The identification of amplified ERBB2 as a major driver in approximately 20% of breast cancers and the subsequent development of anti-ERBB2-targeted therapies, such as trastuzumab, turned out to be a major success13. Patients with ERBB2-positive breast cancer had unfavorable survival rates in the past, but systemic regimens with ERBB2-targeted agents have substantially improved survival outcomes14. Patients who benefit from ERBB2-targeted treatments are usually identified by demonstrating the presence of ERBB2 amplification with in situ hybridization or an excess of ERBB2 tyrosine kinase protein with immunohistochemistry. The criteria for defining of ERBB2-positive cancer are generally accepted, but they have required modification with time, and there are some borderline cases that are challenging to classify15. Therefore, there is a need for more accurate approaches to predict the efficacy of anti-ERBB2 treatment.

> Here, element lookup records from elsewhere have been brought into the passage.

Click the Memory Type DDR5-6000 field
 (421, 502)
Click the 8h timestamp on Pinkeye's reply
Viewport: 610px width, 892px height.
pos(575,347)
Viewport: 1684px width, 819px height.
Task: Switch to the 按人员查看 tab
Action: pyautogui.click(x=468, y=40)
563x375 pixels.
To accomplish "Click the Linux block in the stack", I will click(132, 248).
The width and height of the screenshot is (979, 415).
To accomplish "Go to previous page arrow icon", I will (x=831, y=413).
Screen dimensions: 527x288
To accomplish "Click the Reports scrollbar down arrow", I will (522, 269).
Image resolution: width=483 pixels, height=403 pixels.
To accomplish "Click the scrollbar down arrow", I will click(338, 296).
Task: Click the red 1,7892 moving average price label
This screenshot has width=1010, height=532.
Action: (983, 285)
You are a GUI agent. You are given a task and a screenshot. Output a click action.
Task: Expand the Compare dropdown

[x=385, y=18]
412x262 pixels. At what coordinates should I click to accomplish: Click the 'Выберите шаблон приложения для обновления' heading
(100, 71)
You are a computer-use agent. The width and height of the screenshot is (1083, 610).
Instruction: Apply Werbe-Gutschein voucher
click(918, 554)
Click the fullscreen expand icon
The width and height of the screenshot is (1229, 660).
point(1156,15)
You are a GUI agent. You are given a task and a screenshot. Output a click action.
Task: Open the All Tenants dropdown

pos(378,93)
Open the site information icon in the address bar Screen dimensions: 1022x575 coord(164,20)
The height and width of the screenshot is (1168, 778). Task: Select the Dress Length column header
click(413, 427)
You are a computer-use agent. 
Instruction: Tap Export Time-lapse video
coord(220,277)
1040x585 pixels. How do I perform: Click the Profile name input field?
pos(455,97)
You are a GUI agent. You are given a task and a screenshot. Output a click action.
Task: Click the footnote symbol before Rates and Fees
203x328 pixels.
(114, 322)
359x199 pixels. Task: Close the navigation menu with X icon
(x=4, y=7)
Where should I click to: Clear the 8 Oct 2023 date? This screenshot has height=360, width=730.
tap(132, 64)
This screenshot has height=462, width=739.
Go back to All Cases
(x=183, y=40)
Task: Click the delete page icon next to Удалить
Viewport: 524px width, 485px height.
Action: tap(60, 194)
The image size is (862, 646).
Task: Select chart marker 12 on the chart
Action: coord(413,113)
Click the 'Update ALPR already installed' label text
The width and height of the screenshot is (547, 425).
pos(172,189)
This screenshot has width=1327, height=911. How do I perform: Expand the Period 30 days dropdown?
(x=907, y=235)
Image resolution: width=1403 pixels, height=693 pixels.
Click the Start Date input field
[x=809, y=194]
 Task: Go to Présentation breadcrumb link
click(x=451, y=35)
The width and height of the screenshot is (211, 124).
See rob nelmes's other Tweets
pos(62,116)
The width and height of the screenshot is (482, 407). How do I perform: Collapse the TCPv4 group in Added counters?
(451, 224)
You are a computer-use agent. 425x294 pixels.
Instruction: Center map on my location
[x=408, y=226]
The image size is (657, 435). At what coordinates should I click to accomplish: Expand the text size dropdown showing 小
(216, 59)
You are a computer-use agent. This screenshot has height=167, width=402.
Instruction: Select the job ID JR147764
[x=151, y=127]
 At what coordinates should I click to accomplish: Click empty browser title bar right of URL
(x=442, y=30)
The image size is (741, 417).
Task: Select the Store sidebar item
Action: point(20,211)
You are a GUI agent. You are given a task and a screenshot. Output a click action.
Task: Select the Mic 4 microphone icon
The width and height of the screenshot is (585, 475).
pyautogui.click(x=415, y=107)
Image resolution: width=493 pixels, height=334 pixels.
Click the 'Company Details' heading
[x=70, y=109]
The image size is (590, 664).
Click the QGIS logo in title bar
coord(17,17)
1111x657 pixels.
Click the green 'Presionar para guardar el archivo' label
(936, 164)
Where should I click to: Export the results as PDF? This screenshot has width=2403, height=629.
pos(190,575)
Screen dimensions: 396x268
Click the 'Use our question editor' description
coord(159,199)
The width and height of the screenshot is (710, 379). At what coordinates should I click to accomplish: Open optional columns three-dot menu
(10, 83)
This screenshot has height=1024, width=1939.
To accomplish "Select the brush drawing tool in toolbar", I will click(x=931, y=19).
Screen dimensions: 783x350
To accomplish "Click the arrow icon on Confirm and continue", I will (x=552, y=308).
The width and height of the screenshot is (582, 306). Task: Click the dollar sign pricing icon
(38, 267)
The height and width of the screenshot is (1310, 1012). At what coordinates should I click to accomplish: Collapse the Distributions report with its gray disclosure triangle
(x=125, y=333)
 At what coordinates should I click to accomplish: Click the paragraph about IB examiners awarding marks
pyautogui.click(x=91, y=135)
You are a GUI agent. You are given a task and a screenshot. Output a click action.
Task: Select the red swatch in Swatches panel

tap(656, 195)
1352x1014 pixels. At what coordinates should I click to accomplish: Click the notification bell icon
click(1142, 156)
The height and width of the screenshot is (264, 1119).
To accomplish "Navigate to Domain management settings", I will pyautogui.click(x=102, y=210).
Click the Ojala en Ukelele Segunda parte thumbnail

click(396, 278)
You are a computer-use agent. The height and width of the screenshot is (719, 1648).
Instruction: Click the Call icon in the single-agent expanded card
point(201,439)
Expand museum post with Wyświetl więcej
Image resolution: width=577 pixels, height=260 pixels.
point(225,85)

In the current study, we explored whether a CNN weakly supervised by tumor ERBB2 gene amplification status as determined by chromogenic in situ hybridization (CISH) and trained with standard hematoxylin and eosin (H&E) stained tissues samples, can predict breast cancer ERBB2 status. We refer to the CNN-based prediction as H&E-ERBB2 score. Additionally, we explored whether H&E-ERBB2 score is associated with survival in patient populations treated with or without adjuvant trastuzumab. Interestingly, the CNN trained in the current study was not only a statistically significant and an independent predictor of the ERBB2 status but also identified patients with CISH ERBB2-positive cancer who benefited more from trastuzumab. In addition, the H&E-based ERBB2 predictor, i.e. H&E-ERBB2 score identified patients who were CISH ERBB2 negative but according to the CNN exhibited ERBB2-positive cancer-like tissue morphological features and had unfavorable outcomes.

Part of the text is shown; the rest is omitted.